Atlas | Ab 25. April im Kino

was ist los mit dir, alter mann? roman kanonik im kino

Zur Zeit steht Roman Kanonik in Süßer Vogel Jugend und Disko auf der Leipziger Theaterbühne, ab morgen ist er auf der großen Leinwand zu sehen: in Atlas, dem Kinodebüt des jungen Filmemachers David Nawrath an der Seite von Rainer Bock, Albrecht Schuch, Thorsten Merten und Nina Gummich. Wir haben den Film zur Leipzig-Premiere gesehen.

Der titelgebende Atlas ist hier nicht der, in dem man zum wiederholten Male den Kaukasus sucht, sondern jener griechische Titan, der die Last der ganze Welt auf den Schultern trägt. So wie der Möbelpacker Walter (gespielt von Rainer Bock), der sich schon lange mehr auflädt, als gut für ihn ist. Die Spedition, in der Walter malocht, hat sich auf Entmietungen spezialisiert – in halblegaler Zusammenarbeit mit der Stadt und mit dem Wissen um die kriminellen Methoden der neuen Hauseigentümer, wenn sich irgendwo Widerstand regt.

Und der regt sich ausgerechnet bei der jungen Familie, in deren Vater (Albrecht Schuch) Walter seinen Sohn zu erkennen glaubt. Den Sohn, den er zuletzt sah, als der Kleine vier war. Dazu ist auch noch Moussa (Roman Kanonik) neu im Möbelpackerteam: Massig, laut, gerade auf Bewährung draußen und ein Freund schlagender Argumente ohne Rücksicht auf Verluste.
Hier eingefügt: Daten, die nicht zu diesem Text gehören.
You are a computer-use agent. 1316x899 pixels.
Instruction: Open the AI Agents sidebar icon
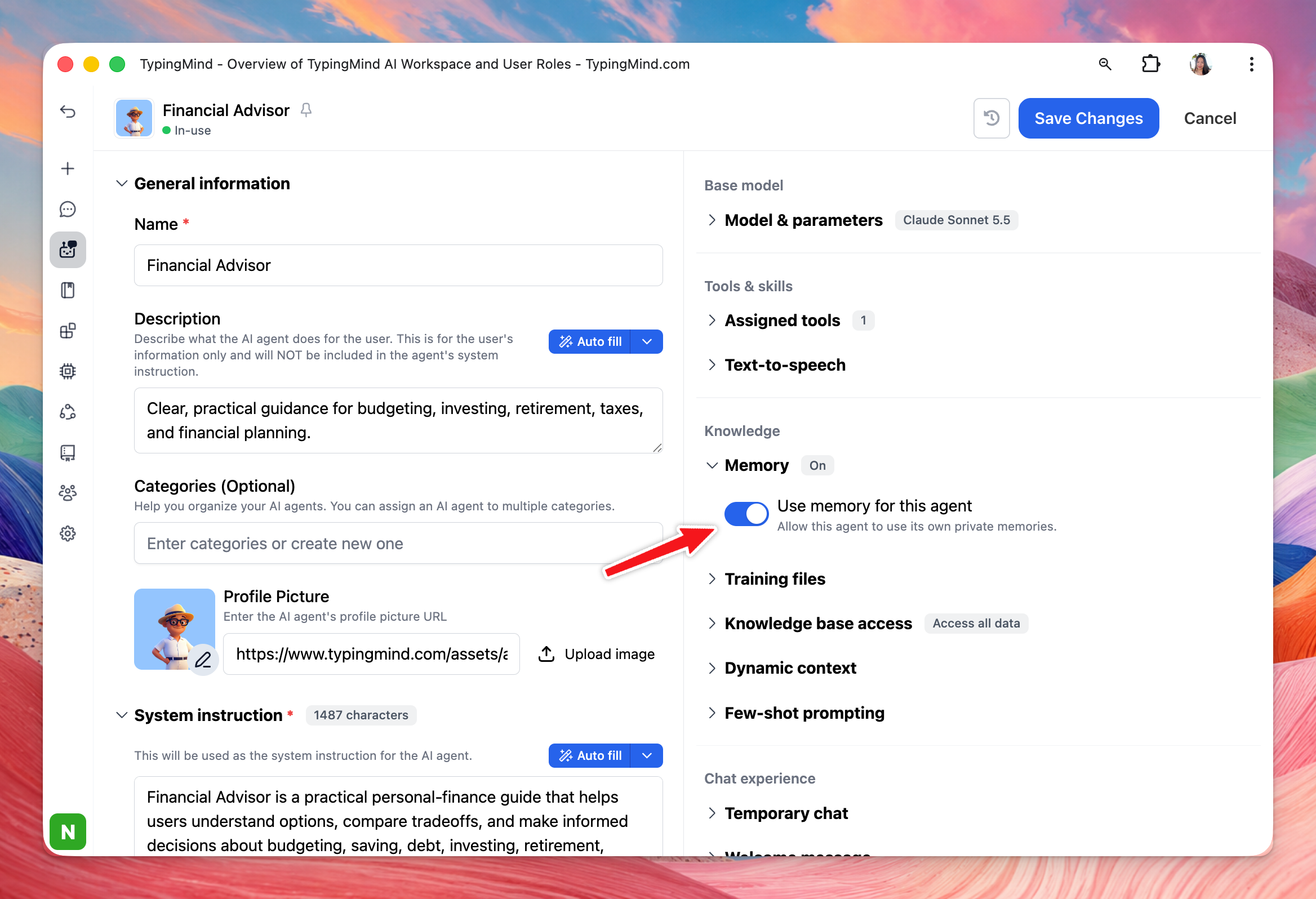pyautogui.click(x=68, y=250)
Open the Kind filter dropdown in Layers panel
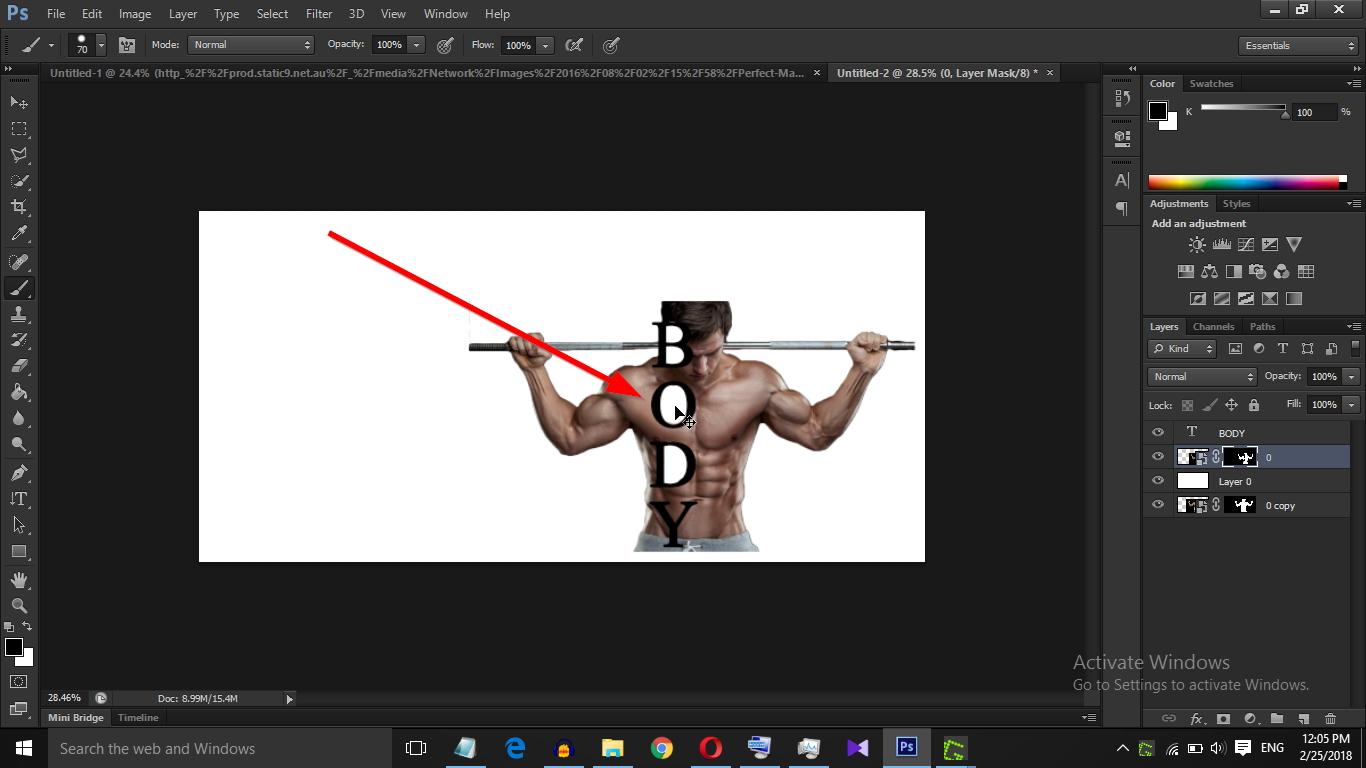The image size is (1366, 768). (x=1181, y=348)
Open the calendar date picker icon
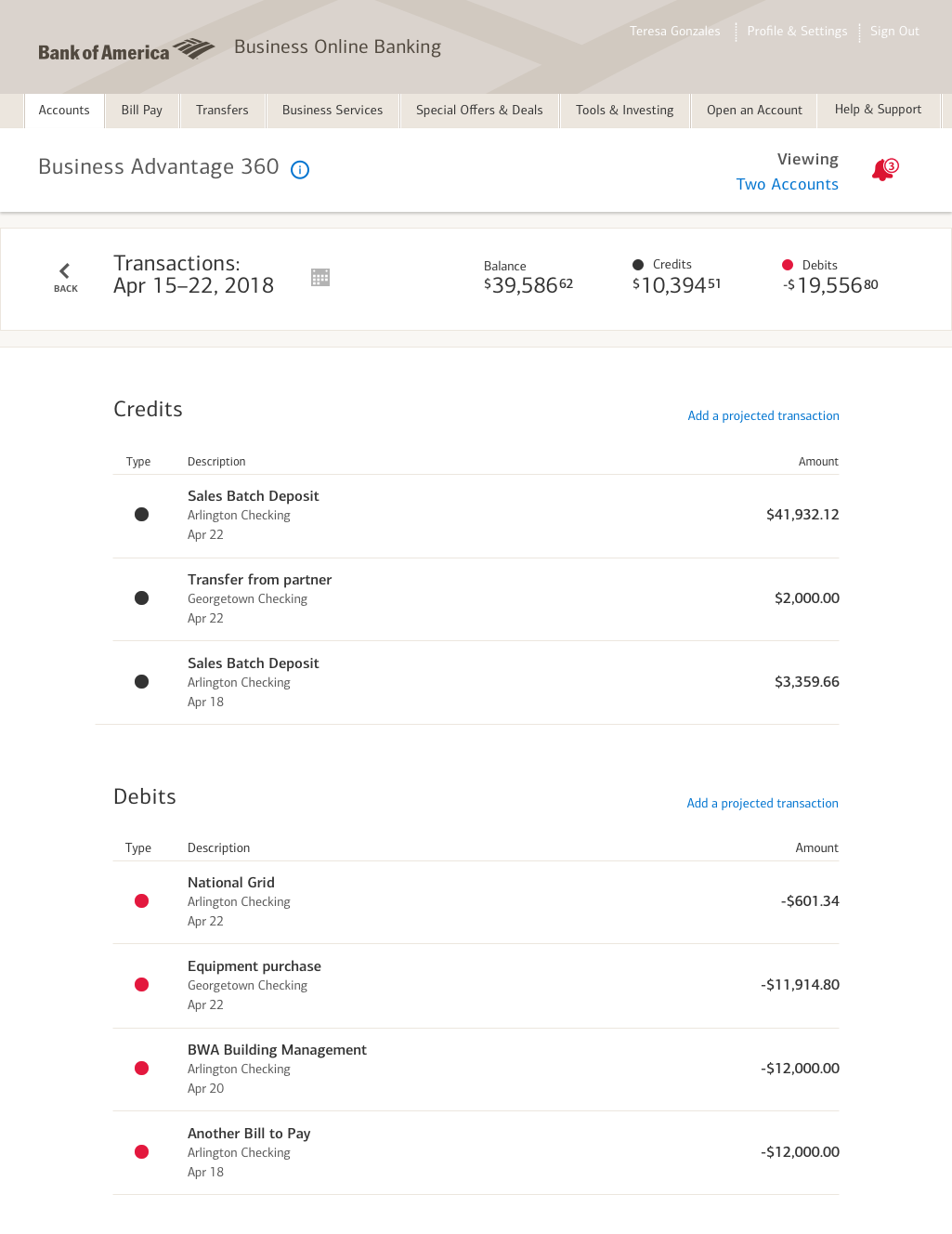This screenshot has width=952, height=1234. [x=320, y=277]
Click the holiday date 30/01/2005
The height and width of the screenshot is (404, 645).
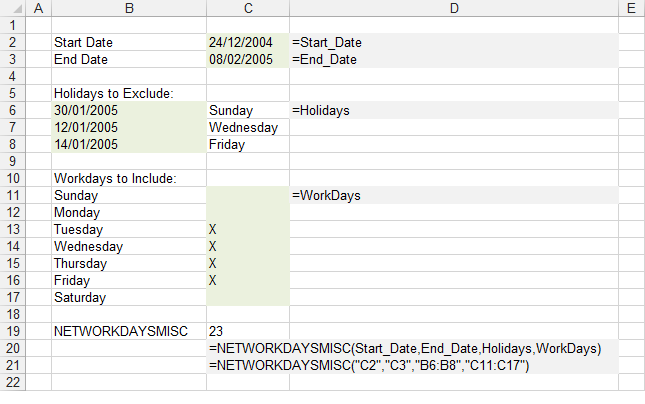tap(129, 111)
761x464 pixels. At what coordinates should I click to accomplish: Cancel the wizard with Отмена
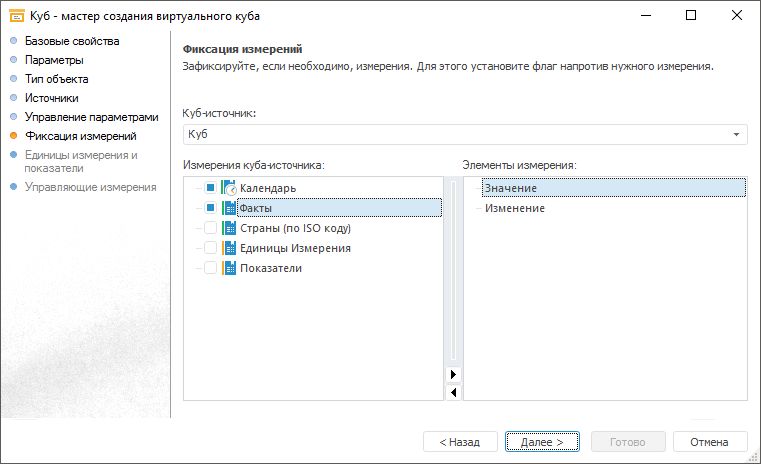coord(710,441)
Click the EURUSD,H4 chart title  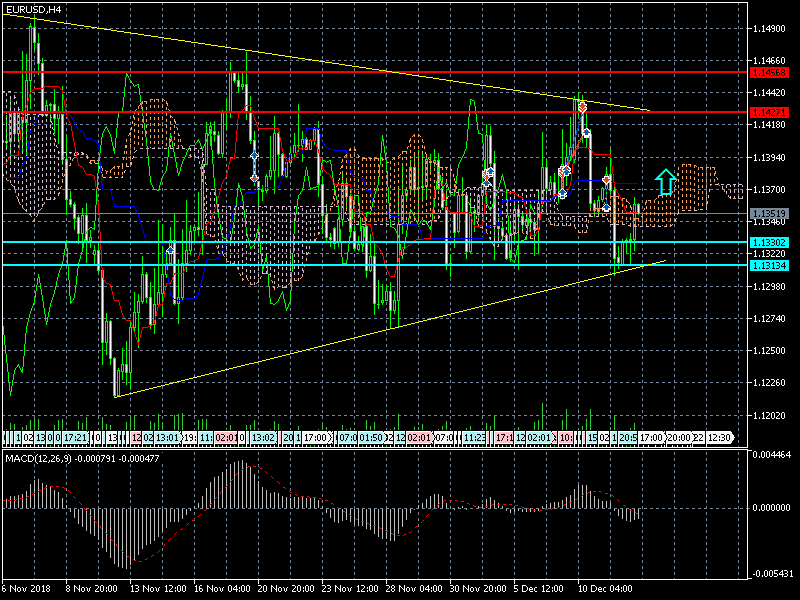coord(32,9)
Atlas: WALTER (Rainer Bock) © 235 Film, Tobias von dem Borne
Atlas: WALTER (Rainer Bock) © 235 Film, Tobias von dem Borne

Ganz langsam entwickelt Nawrath seine Geschichte und seine Figuren. Was tut dieser Walter? Wie weit kommt er aus der jahrelang antrainierten Deckung, um seinem Sohn zu helfen? Nach und nach und sehr behutsam setzt Rainer Bock uns den ehemaligen Gewichtheber zusammen. Ein versteckter Schmerz da, die zu saubere Küche hier, der trostlose Blick aus dem Plattenbaufenster auf winterliche Baumgerippe: Kunstvoll-beiläufig sind die Puzzleteilchen verstreut, die ihn zu einem Kerl aus Fleisch und Blut werden lassen.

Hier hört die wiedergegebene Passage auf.